Abstract:
Many complex systems ranging from ecosystems to molecular systems are often at
risk of an unexpected collapse or tipping to alternative states. Specifically, a tiny perturbation
in an input condition resulting in large, sudden, and often irreversible changes in
the state of a dynamical system is known as "tipping" or "critical transition". Well-known
examples of tipping include the melting of Antarctic ice sheets (climate), the collapse
of ecosystems (ecology), a crash of markets in finance (finance), transitions between
cellular phenotypes (systems biology). Each of these sudden transitions has undesired
consequences for natural systems and human well-beings. Hence, understanding critical
transitions and their early predictions are crucial to managing catastrophes. This thesis
investigates bifurcation-induced and rate-induced tippings with associated early warning
signals (EWSs) for various biological systems.
First, we investigate the impact of a dynamic environment on a coupled consumerresource
model. We identify that the system has complex dynamics such as multistability
and critical transitions. In a multistable region, we find the probability of attaining each
alternative state employing basin stability. In addition, critical transitions are identified
at different magnitudes in the presence of stochastic fluctuations. We also explore
the efficacy of EWSs to forewarn critical transitions in the model. Next, in a socialecological
two-species model, we analyze the effect of demographic and environmental
noise. To study the effect of demographic noise, we identify all the birth-death processes
corresponding to the model and derive the associated master equation. Moreover, the
resilience of alternative steady states has been analyzed using probabilistic potential and
mean first-passage time. Incorporating conservationist social norms helps the system to
mitigate tipping despite higher harvesting rates. Further, in an ecosystem model with
slow-fast timescales, we identify rate-induced transitions and calculate the critical rate
of change using the geometric singular perturbation theory.

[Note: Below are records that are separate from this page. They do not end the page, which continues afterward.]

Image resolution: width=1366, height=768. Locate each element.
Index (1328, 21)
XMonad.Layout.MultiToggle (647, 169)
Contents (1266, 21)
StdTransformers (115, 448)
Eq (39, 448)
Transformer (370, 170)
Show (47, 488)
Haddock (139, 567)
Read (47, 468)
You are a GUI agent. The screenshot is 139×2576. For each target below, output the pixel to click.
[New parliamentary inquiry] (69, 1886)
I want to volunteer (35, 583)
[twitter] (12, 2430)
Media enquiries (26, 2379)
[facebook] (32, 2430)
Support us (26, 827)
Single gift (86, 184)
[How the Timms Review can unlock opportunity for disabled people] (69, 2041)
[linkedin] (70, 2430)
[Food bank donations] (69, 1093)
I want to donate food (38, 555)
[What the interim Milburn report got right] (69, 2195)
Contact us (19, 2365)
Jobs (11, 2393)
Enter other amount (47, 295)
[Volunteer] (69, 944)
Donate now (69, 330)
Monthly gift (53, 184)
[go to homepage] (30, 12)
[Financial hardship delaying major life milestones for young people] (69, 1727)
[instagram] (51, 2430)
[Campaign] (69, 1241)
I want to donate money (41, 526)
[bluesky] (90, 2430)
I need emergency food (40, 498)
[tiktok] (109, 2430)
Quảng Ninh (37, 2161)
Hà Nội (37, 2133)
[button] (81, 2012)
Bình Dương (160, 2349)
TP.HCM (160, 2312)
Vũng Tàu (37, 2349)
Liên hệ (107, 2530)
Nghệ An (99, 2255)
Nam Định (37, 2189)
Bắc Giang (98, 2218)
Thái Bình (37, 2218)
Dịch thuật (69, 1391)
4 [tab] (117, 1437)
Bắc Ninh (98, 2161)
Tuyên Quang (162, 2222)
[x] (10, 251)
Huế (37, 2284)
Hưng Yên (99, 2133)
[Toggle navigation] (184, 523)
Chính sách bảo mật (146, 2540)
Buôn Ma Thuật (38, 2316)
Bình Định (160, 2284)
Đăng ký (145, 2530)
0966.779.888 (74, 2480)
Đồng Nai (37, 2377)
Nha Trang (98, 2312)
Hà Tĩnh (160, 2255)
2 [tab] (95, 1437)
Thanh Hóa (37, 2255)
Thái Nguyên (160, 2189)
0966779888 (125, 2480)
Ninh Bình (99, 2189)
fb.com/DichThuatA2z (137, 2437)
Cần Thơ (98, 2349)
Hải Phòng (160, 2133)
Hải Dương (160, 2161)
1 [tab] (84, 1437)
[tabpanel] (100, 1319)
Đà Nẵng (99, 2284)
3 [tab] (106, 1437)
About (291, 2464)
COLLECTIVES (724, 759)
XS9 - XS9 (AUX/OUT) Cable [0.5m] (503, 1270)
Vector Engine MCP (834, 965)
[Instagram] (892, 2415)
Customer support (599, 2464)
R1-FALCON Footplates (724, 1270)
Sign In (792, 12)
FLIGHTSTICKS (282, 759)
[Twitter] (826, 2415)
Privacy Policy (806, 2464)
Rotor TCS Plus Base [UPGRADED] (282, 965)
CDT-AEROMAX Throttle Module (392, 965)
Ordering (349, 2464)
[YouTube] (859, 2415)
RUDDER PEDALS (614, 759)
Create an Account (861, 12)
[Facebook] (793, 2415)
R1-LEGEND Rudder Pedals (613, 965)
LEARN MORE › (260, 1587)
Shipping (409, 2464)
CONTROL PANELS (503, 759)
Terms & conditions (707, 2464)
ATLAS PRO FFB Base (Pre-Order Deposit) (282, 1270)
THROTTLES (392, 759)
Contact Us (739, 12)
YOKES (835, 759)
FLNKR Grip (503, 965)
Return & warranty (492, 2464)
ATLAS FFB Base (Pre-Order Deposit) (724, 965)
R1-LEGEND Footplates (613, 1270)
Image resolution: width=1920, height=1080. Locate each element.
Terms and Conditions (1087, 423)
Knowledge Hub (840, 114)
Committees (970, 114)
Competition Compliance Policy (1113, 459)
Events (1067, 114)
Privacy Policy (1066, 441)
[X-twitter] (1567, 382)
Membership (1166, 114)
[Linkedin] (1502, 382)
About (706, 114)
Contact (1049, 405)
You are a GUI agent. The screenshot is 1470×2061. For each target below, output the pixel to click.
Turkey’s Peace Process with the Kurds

In disease biology, Epithelial-hybrid-mesenchymal transitions are hallmarks of cancer
metastasis, drug resistance, and tumor relapse. We show that EWSs can detect sudden
transitions among epithelial, hybrid-E/M, and mesenchymal phenotypes. Our analysis
reveals the unexpectedly large basin of attraction for a hybrid-E/M phenotype. We
identify mechanisms that can potentially evade the transition to a hybrid-E/M phenotype.
Finally, we evaluate the effect of intrinsic noise on driving tipping in a model of
tumor metabolism. By defining a dominance game, we consider payoff-based reaction
rates to incorporate intrinsic noise on the temporal evolution of tumor states. We find
that the metabolic exploration rate can drive critical transitions from a high glycolysis
frequency state to a low glycolysis frequency state. The EWSs analysis reveals the role
of time series length on a successful prediction. Together, this thesis investigates sudden
transitions, their prediction, and mitigation in diverse stochastic complex systems.